Hans Havlicek: Mathematical Cartography
This is a series of lectures and exercises for students of Mathematics or Descriptive Geometry. We present the mathematical background that is used when mapping the (round) surface of the earth to a (flat) plane.

The earth: Nov. 11th, 2000 at 16:00 UTC

The Earth and Mathematics
For the purposes of geography it is usually sufficient to assume that the earth is a sphere; this point of view is also adopted in our lectures.
In geodesy, however, the oblateness of the earth at the poles has to be taken into account. So an ellipsoid of revolution is taken as a mathematical model of the earth.
Neither a sphere nor an ellipsoid can be mapped in a plane without distortion. The theory of distortion is a central part of these lectures on mathematical cartography.
It seems that most people are not aware of the fact that the maps in their atlases are based upon a discipline of higher mathematics, called differential geometry.


Course
1. Introduction
 Mathematical models of the earth
 Earth and sun: tropics and polar circles
 Spherical coordinates (longitudinal and latitudinal circles)
 Basic differential geometry of curves and surfaces

Equidistant projection on a cylinder

2. Conical Projections
 Conical, azimuthal, and cylindrical projections
 Equidistant projections
 The theory of distortion I: Distances (Tissot's indicatrix)
 Conformal projections in general
 Conformal conical projections
 Stereographic projection
 Mercator's conformal cylindrical projection
 The theory of distortion II: Angles
 Equalarea projections in general
 Lambert's equalarea conical, azimuthal and cylindrical projections
 The theory of distortion III: Areas
 Perspective projections in general
 Gnomonic projection


3. Pseudoconical Projections
 Pseudoconical and pseudocylindrical projections
 Bonne, StabWerner, and Sanson
 Mollweide's projection
 Modifying a map projection
 Affine linear combination of maps: Eckert V (pseudocylindrical)


4. The Aspect
 Normal aspect
 Transverse aspect
 Oblique aspect
 Transformation formulas.
Lecture Notes
Lecture notes (Formelsammlung Kartenentwürfe, mit zahlreichen Illustrationen / Formulas for Map Projections, in German, with many illustrations) can be downloaded from my page on Publications.


Illustrations
All map projections that are exhibited in these lectures (and many more) can be found in our Picture Gallery of Map Projections.

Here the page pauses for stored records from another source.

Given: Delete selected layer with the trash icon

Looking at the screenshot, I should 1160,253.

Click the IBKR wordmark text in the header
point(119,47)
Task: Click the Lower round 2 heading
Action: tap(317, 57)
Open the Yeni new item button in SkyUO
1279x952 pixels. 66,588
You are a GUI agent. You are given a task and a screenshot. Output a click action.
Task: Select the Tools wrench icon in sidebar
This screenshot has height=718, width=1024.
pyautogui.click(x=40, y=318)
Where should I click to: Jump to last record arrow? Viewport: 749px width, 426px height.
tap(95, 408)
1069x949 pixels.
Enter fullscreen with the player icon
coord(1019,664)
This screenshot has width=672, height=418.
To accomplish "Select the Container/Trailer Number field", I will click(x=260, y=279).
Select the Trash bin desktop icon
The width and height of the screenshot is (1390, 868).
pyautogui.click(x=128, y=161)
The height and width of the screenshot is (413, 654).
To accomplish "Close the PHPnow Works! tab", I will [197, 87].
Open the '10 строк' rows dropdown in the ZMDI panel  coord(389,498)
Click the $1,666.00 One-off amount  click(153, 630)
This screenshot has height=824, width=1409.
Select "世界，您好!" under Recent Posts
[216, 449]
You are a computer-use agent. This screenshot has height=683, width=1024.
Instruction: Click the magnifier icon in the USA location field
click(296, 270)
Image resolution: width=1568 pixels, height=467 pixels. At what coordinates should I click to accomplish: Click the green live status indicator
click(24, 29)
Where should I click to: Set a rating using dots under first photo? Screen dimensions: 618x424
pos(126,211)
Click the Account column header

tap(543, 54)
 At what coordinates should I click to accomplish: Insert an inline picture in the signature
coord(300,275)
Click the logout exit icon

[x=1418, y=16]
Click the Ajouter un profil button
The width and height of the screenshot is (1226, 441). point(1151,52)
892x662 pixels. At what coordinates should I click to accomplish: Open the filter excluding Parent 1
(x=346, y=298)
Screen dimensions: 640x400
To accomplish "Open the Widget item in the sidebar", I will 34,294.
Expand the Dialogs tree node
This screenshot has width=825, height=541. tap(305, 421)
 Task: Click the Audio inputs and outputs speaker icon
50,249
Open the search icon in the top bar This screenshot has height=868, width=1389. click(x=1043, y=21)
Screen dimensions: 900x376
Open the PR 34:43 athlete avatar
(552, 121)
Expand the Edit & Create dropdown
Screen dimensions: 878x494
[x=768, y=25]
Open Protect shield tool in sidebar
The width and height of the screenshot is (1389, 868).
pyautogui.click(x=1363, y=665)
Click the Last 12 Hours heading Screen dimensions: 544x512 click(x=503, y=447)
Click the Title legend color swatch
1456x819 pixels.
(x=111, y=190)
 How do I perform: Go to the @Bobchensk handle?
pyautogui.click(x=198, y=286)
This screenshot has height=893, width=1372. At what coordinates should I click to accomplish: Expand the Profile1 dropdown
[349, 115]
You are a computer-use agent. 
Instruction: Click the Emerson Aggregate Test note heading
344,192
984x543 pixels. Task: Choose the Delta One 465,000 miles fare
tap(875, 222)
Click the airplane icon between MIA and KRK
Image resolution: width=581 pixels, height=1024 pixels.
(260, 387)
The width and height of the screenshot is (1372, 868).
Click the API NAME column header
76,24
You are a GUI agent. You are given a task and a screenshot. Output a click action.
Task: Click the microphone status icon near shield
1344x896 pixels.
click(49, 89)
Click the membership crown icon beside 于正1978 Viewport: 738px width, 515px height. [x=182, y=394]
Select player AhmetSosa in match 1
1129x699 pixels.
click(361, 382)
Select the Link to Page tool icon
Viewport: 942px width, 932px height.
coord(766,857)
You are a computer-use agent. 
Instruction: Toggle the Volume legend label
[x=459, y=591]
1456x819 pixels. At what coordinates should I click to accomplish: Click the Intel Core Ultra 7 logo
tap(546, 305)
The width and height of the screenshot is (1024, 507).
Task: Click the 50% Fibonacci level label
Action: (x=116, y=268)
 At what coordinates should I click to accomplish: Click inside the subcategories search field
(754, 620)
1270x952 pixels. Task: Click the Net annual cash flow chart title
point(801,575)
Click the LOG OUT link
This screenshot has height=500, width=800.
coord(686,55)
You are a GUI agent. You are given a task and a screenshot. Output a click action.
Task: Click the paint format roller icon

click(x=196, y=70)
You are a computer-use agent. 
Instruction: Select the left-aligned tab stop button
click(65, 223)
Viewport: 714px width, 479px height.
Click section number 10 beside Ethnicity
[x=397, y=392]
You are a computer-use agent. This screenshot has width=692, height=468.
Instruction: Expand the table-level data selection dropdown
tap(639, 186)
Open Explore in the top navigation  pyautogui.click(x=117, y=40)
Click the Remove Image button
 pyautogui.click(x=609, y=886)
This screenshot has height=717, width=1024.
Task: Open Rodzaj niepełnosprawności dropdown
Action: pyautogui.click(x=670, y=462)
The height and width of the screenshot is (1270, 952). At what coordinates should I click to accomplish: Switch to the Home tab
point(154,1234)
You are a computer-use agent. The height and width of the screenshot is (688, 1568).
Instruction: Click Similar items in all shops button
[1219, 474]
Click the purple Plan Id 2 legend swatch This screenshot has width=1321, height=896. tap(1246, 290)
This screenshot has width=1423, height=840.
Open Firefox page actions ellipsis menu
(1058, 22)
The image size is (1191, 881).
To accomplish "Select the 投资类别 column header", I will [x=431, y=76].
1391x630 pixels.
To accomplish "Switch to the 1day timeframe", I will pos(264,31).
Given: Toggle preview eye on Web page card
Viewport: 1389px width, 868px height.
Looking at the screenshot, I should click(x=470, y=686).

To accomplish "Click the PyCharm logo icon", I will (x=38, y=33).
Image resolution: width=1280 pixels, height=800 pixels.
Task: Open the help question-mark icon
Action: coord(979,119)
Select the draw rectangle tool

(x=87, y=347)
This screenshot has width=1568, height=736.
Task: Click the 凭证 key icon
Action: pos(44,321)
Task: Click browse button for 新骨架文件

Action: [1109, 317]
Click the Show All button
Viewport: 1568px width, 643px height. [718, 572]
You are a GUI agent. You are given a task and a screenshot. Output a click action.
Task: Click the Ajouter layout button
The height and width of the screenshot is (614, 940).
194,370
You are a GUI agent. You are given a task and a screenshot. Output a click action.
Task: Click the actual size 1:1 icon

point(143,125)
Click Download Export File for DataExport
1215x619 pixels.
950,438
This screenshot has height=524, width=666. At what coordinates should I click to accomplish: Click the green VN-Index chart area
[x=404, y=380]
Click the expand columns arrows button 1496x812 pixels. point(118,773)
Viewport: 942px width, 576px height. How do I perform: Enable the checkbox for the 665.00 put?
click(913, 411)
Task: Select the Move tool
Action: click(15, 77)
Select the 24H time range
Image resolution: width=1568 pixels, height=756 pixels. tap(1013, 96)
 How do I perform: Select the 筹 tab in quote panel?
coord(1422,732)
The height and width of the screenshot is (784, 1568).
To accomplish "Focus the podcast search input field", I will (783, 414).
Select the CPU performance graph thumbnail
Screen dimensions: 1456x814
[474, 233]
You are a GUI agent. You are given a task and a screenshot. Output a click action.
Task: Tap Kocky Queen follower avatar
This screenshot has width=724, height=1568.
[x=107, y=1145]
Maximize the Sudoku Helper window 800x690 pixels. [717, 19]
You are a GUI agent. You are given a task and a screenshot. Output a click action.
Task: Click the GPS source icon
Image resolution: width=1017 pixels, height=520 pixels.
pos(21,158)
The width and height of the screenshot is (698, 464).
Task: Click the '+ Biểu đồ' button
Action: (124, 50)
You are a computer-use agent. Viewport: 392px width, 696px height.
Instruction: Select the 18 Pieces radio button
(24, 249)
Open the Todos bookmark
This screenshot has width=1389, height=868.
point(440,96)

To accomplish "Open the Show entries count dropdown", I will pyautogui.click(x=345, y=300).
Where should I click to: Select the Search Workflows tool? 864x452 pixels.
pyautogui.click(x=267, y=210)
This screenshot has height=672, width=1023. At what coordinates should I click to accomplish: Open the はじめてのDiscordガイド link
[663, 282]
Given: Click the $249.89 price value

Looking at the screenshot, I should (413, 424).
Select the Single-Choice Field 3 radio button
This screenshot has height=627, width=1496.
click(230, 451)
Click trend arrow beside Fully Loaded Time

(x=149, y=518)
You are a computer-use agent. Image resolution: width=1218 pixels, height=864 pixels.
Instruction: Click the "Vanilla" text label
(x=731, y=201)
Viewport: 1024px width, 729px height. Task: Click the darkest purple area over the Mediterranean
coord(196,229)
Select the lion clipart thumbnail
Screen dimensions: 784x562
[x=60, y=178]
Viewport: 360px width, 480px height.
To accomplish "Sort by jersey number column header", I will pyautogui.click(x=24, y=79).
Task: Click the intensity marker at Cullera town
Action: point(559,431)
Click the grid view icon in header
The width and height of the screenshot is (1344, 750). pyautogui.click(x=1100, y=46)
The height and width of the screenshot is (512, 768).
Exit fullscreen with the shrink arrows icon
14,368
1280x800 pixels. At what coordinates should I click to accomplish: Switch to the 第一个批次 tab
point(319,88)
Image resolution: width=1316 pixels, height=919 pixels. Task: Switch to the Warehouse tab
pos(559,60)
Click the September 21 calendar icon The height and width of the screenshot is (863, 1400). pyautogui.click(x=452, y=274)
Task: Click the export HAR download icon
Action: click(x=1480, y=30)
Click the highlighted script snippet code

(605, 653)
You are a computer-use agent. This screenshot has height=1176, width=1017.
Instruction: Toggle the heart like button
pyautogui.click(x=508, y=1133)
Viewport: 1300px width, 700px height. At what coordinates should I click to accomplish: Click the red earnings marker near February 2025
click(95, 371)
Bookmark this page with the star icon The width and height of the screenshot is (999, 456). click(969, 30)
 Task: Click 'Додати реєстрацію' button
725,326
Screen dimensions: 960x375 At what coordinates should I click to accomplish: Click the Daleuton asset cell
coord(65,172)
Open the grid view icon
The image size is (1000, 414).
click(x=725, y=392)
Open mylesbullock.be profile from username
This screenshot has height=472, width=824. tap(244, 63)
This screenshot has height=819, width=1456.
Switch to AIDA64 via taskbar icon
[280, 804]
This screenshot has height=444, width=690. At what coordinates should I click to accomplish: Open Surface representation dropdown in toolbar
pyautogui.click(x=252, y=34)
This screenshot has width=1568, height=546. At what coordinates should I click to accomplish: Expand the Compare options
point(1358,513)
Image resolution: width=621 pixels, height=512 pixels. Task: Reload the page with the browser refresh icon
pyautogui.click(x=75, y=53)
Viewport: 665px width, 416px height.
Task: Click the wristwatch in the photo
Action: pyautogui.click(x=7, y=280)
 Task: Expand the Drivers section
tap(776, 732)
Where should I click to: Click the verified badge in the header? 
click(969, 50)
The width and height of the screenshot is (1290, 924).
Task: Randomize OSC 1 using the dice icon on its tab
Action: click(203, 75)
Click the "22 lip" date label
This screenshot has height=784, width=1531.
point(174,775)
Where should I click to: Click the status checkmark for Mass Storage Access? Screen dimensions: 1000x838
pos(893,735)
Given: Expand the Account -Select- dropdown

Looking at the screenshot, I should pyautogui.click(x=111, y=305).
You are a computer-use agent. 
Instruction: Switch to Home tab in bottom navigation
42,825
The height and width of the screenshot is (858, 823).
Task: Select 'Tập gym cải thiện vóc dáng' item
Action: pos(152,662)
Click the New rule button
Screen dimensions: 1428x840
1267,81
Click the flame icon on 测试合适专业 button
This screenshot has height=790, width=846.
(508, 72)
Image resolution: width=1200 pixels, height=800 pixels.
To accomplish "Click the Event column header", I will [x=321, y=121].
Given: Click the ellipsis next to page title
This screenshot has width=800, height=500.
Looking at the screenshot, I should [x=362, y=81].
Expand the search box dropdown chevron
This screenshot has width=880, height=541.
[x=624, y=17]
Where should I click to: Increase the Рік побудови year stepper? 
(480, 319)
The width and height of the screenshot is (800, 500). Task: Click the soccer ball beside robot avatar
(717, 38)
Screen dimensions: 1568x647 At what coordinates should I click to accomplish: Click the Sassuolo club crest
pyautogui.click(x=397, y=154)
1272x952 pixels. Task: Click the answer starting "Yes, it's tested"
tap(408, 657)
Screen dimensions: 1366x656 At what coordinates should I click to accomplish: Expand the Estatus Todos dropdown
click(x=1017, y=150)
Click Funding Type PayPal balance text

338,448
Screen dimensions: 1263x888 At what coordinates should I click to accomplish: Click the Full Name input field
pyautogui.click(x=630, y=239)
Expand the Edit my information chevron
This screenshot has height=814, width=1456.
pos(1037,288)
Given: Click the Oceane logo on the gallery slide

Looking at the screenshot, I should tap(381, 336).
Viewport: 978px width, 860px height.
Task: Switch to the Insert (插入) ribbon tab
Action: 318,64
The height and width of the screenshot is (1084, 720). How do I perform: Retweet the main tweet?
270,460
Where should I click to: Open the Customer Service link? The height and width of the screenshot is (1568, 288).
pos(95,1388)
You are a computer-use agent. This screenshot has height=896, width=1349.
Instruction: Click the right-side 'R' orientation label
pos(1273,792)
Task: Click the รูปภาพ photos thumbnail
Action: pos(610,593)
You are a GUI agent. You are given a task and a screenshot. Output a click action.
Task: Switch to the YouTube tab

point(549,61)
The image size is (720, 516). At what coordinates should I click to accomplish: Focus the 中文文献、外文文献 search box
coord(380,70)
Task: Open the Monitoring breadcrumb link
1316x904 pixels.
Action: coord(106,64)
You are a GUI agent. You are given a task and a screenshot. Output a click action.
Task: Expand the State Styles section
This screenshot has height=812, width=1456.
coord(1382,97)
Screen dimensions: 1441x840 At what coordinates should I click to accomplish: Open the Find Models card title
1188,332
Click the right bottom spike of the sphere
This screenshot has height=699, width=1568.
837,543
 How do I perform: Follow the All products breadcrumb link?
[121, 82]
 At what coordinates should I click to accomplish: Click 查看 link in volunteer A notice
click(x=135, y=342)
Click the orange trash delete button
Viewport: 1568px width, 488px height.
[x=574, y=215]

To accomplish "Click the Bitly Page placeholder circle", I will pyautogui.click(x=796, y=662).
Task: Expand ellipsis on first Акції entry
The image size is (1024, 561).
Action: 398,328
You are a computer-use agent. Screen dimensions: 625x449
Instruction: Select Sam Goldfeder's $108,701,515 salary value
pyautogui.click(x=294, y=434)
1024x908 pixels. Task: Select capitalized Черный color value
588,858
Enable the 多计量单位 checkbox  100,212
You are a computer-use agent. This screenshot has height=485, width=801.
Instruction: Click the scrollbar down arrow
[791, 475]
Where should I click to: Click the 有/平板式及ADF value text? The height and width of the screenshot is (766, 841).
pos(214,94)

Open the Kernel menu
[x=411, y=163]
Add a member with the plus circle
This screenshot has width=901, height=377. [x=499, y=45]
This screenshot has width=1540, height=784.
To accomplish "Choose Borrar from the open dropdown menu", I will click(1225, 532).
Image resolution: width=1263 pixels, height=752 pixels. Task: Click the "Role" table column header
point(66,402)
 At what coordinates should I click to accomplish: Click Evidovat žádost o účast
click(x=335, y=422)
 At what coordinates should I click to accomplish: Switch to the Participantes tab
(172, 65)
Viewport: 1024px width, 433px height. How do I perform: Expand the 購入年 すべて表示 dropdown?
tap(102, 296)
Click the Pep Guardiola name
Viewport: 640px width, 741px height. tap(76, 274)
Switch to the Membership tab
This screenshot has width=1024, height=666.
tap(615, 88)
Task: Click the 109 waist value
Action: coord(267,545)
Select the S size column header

The following material has been prepared in part by one of my students, Harald Veronik, with the programme 'Maple V'.
From North to South. This sequence of images starts with the equidistant azimuthal projection onto the tangent plane at the north pole. This is gradually changed to
equidistant conical projections with the standard parallel moving towards the equator. So we arrive at the equidistant cylindrical projection. As the standard parallel moves further to the south, we finally obtain the equidistant azimuthal projection onto the tangent plane in the south pole.


Tissot's Indicatrix. An easy way of visualising the distortion of a map at a given point P is Tissot's indicatrix, which is an ellipse centred at P. If the indicatrix is a circle then the map is conformal (angle preserving) at P, otherwise the main axes of the ellipse give the directions of maximal and minimal distortion.
In our example you can see indicatrices for Sanson's projection. Here the image is undistorted (up to the scale) along the equator and the meridian 0° (Greenwich). It is worth noting that all indicatrices, though they of different shape, have the same area. This illustrates the fact that Sanson's projection is area preserving.